WHAT THE TASK ASKS:
Print the lines that run from the line with "The width and height of the screenshot is (288, 194)." to the line with "Task: Select the 1M time range", keeping both end lines, exactly as they appear in the entries below, and nothing else.

STORED DATA:

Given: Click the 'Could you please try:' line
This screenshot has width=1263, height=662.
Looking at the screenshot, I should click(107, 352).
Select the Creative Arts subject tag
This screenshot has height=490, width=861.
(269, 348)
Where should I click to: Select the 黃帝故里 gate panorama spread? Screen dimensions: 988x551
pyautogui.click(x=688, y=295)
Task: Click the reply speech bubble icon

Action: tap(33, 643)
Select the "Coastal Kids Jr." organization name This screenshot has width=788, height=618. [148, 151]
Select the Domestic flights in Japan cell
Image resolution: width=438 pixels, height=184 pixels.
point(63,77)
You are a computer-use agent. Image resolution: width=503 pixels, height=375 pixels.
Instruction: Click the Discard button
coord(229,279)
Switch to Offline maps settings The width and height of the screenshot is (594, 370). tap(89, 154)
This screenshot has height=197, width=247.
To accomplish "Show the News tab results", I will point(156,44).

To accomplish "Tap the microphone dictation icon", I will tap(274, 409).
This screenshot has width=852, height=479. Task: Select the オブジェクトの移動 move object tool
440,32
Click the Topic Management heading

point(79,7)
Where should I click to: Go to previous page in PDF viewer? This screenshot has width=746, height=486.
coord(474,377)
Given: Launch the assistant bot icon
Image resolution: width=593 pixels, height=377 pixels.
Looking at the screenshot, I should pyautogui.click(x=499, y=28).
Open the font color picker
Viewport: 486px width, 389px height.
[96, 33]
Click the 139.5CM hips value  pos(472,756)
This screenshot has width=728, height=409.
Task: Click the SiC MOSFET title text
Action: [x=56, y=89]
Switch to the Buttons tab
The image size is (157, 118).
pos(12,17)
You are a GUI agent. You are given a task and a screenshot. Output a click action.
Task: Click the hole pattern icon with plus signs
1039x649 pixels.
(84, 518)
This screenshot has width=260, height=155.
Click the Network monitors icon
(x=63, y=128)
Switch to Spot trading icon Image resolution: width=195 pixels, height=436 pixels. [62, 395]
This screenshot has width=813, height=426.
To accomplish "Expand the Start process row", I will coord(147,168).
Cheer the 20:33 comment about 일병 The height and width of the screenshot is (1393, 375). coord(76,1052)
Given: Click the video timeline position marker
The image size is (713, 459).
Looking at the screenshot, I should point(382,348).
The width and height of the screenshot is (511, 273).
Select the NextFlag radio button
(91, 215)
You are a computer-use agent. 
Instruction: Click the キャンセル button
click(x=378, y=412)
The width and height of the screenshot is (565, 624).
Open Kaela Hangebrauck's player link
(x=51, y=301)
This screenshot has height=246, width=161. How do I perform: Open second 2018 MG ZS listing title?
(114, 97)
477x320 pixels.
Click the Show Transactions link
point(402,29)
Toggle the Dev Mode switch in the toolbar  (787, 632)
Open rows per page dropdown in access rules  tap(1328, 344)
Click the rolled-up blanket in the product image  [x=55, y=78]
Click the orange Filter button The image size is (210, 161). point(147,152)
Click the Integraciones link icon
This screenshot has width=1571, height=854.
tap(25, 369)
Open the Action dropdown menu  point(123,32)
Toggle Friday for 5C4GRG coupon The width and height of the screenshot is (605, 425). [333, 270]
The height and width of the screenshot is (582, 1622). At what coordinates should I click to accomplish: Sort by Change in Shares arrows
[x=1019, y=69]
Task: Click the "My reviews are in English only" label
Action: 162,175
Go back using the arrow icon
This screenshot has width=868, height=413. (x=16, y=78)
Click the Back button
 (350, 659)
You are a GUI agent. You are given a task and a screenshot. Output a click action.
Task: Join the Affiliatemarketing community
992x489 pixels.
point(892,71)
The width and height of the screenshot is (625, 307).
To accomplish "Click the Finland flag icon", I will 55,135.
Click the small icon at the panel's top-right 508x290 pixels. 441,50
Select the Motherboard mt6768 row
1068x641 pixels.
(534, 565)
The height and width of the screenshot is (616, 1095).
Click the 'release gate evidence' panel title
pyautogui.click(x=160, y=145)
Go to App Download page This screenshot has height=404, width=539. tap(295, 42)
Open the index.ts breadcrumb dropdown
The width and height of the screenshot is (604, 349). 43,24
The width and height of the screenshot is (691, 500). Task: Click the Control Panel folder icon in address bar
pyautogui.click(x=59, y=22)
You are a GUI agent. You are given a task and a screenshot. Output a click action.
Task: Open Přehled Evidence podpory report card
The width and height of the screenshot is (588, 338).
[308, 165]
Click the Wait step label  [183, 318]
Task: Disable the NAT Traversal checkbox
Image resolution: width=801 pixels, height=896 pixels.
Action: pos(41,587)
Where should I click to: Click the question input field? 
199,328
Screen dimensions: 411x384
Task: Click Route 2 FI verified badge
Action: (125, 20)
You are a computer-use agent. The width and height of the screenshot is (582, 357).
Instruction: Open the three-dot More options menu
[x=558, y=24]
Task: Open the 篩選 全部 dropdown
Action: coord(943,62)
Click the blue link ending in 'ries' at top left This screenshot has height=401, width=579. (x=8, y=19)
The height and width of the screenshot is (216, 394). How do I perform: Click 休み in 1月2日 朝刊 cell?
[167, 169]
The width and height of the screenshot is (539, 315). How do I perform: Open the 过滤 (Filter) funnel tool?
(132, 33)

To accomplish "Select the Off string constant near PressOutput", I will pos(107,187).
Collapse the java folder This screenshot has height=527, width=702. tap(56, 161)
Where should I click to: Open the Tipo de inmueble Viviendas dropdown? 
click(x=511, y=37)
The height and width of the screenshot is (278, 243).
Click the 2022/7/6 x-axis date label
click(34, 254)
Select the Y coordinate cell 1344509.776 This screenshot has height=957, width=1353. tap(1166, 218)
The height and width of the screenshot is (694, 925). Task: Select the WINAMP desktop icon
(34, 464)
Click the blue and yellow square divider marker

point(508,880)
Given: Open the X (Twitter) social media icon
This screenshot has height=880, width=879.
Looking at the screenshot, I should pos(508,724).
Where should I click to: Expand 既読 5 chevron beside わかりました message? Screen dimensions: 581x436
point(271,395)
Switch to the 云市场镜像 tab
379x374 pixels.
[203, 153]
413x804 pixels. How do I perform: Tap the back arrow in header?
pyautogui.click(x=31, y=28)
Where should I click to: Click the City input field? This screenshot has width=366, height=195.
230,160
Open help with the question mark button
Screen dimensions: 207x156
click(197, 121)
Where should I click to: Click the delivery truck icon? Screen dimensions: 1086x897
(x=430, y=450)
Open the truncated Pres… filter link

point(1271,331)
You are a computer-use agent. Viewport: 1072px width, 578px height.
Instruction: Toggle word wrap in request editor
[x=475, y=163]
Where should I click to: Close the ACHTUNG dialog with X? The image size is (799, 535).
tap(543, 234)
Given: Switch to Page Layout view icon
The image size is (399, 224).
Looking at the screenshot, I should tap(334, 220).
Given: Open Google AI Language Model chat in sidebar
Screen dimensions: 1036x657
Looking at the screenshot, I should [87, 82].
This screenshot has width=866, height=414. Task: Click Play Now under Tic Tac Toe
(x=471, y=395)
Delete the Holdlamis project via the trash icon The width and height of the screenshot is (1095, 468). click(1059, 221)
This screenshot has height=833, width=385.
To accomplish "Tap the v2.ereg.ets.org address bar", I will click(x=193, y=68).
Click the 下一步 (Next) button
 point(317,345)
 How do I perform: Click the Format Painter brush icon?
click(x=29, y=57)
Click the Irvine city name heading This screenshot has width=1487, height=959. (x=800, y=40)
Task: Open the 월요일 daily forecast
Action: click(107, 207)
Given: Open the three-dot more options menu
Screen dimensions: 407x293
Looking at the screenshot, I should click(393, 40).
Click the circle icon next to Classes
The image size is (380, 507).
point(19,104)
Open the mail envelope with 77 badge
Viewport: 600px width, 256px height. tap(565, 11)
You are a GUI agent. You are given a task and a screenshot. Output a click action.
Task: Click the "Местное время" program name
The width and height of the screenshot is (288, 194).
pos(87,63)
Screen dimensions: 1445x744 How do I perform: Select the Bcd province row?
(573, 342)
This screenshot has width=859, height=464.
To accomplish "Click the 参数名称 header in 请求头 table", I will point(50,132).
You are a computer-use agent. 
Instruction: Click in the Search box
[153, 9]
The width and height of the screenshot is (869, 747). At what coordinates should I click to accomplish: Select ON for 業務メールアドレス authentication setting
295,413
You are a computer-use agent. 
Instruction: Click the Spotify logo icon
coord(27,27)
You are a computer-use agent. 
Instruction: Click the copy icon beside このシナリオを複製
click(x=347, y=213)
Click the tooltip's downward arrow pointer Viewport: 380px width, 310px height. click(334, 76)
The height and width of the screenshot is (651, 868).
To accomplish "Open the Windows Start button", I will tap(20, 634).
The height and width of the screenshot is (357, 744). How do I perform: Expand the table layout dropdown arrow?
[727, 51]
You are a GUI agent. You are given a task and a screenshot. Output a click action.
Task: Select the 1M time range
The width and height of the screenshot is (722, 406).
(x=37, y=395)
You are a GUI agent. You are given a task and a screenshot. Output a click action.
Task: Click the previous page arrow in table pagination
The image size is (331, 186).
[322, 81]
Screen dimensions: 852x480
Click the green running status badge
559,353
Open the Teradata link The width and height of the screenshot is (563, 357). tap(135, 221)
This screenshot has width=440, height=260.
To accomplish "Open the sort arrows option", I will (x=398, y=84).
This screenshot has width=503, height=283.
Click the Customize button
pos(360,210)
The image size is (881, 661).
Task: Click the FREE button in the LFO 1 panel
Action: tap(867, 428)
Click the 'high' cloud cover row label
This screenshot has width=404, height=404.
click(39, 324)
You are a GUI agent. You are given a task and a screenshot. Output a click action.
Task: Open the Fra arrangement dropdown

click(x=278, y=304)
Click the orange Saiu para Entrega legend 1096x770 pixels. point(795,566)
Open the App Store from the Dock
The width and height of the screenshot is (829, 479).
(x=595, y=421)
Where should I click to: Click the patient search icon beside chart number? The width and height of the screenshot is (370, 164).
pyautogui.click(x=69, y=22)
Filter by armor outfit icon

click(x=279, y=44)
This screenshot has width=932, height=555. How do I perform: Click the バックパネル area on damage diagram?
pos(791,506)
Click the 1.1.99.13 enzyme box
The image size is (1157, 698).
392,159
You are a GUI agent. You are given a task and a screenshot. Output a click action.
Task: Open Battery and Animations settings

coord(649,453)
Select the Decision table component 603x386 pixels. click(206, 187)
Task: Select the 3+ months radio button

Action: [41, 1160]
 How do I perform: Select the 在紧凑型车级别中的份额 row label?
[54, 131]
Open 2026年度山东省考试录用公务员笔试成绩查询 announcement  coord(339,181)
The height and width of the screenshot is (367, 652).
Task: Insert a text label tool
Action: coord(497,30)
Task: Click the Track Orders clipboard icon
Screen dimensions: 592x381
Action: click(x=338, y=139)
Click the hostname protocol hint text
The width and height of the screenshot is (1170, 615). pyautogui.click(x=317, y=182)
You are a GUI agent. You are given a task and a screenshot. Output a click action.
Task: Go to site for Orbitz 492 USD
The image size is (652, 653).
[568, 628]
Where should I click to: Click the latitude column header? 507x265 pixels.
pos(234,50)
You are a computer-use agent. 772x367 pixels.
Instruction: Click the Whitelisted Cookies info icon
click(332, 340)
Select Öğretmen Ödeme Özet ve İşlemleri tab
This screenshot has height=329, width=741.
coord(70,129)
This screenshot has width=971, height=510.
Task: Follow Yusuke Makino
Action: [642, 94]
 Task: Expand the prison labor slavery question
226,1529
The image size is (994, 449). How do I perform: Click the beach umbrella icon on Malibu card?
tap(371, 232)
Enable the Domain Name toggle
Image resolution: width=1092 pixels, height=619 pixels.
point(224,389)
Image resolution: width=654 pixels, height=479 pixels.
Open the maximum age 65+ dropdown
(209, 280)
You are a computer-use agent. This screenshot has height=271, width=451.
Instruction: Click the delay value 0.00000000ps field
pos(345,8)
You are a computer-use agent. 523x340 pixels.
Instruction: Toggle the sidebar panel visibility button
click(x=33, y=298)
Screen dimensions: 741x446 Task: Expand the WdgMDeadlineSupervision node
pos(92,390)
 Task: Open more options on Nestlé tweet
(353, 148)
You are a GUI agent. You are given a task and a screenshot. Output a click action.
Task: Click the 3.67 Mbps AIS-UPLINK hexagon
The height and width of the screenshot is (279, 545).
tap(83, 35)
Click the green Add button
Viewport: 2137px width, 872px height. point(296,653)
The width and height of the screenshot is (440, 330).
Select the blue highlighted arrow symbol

ANSWER TO THIS PROBLEM:
The width and height of the screenshot is (288, 194).
pos(87,63)
Screen dimensions: 1445x744 How do I perform: Select the Bcd province row?
(573, 342)
This screenshot has width=859, height=464.
To accomplish "Click the 参数名称 header in 请求头 table", I will point(50,132).
You are a computer-use agent. 
Instruction: Click in the Search box
[153, 9]
The width and height of the screenshot is (869, 747). At what coordinates should I click to accomplish: Select ON for 業務メールアドレス authentication setting
295,413
You are a computer-use agent. 
Instruction: Click the Spotify logo icon
coord(27,27)
You are a computer-use agent. 
Instruction: Click the copy icon beside このシナリオを複製
click(x=347, y=213)
Click the tooltip's downward arrow pointer Viewport: 380px width, 310px height. click(334, 76)
The height and width of the screenshot is (651, 868).
To accomplish "Open the Windows Start button", I will tap(20, 634).
The height and width of the screenshot is (357, 744). How do I perform: Expand the table layout dropdown arrow?
[727, 51]
You are a GUI agent. You are given a task and a screenshot. Output a click action.
Task: Select the 1M time range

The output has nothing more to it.